Harper Blynn - The Loneliest Generation
Record Label: Baby Jackal
Release Date: December 15, 2009
Cervantes once remarked that "he who sings scares away his woes". This is for the most part true, in my opinion, but a point many artists seem to have forgotten, or choose to ignore as of late. Musicians seem more disposed towards singing about a bleak, cruel world where everyone and their mother is out to devour everyone else's fragile heart with much glee - perhaps it just tells a better story, or perhaps we're all bastards deep down inside. Regardless, and consequently, it's refreshing when a band comes along with a decidedly brighter, warmer tone. Harper Blynn is one such band.

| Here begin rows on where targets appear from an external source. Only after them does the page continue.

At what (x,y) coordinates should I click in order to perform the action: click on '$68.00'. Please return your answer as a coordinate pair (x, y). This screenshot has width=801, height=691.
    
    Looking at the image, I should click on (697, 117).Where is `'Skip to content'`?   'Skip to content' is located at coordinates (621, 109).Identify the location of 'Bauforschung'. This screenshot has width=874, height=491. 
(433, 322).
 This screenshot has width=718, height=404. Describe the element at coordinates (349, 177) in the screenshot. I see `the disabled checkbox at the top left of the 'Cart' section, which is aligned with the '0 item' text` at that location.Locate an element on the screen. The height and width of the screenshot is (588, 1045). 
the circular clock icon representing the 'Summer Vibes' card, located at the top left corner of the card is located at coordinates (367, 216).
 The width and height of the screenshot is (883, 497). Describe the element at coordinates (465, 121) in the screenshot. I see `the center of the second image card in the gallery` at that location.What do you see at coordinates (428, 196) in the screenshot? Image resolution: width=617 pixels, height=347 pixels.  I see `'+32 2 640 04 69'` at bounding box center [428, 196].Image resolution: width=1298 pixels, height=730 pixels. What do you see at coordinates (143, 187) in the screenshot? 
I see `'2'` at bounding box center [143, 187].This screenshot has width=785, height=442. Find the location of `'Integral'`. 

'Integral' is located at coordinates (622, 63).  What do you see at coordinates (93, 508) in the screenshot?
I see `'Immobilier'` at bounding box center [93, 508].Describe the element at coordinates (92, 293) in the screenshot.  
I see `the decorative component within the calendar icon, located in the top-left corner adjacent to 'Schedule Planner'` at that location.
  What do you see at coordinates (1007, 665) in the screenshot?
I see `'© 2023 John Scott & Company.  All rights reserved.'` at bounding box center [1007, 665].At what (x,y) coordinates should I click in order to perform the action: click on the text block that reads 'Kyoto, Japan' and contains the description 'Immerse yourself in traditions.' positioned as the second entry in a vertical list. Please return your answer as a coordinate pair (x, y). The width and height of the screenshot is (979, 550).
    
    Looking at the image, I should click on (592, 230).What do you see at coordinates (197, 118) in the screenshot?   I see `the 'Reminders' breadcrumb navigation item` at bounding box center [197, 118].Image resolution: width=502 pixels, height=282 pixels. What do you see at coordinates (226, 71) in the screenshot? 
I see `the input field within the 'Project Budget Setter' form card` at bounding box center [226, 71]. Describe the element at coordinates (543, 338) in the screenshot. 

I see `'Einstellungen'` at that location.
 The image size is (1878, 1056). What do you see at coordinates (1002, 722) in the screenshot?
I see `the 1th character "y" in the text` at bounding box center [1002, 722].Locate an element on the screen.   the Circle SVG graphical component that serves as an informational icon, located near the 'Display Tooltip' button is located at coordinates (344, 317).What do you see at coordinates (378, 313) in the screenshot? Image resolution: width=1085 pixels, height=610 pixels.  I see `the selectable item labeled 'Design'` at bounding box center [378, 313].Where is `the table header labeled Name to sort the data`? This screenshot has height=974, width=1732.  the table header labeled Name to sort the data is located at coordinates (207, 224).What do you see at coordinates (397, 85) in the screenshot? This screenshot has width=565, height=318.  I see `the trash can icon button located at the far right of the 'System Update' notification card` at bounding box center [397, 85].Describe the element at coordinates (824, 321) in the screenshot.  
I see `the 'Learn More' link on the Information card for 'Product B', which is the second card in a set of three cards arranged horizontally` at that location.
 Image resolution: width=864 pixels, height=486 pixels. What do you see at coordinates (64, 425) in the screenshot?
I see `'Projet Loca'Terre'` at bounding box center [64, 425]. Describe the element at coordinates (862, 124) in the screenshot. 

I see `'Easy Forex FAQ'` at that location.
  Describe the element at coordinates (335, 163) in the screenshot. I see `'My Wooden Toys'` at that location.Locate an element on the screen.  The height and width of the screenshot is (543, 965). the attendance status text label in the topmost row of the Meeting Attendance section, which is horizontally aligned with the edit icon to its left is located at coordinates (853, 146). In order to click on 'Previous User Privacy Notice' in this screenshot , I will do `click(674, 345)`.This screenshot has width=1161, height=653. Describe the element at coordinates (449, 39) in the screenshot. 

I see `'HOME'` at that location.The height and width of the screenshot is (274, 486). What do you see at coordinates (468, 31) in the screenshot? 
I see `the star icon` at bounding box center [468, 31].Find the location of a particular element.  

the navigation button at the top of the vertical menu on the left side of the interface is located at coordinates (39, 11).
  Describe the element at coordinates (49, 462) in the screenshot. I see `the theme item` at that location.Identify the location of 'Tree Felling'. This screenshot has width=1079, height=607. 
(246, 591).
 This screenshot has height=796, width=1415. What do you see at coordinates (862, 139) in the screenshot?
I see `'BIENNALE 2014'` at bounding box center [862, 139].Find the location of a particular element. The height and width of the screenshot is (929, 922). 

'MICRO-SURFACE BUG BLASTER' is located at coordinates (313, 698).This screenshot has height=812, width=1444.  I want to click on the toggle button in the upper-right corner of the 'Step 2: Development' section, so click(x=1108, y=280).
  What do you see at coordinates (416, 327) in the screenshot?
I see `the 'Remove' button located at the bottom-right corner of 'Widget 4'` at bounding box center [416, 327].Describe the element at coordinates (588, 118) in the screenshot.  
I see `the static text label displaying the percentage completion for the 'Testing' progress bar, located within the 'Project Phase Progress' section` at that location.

Harper Blynn, known in the past as Pete and J, changed their name after the introduction of bassist Whynot Jansveld and drummer Sarab Singh. This transition from duo to quartet is a pleasant, with heavy emphasis, change. I hesitate and don't want to say improvement, as that might imply they were in some way lacking before; and after giving a listen to their previous work, I can't agree with that assessment. However, a warm, now somewhat more well-rounded sound tinged by elements of eighties' college rock provides a solid foundation for their tracks. Meanwhile, the inclusion of a style reminiscent of folk tunes permeates the album, A wide range of tonal repertoire, from the nostalgic and wistful "The Doubt" to the raucous opening tune "25 Years" is covered in this album, showcasing their musicianship. The crowning achievement here, however, is the tight-knit harmony between each individual musician, seamlessly blending into a dulcet whole.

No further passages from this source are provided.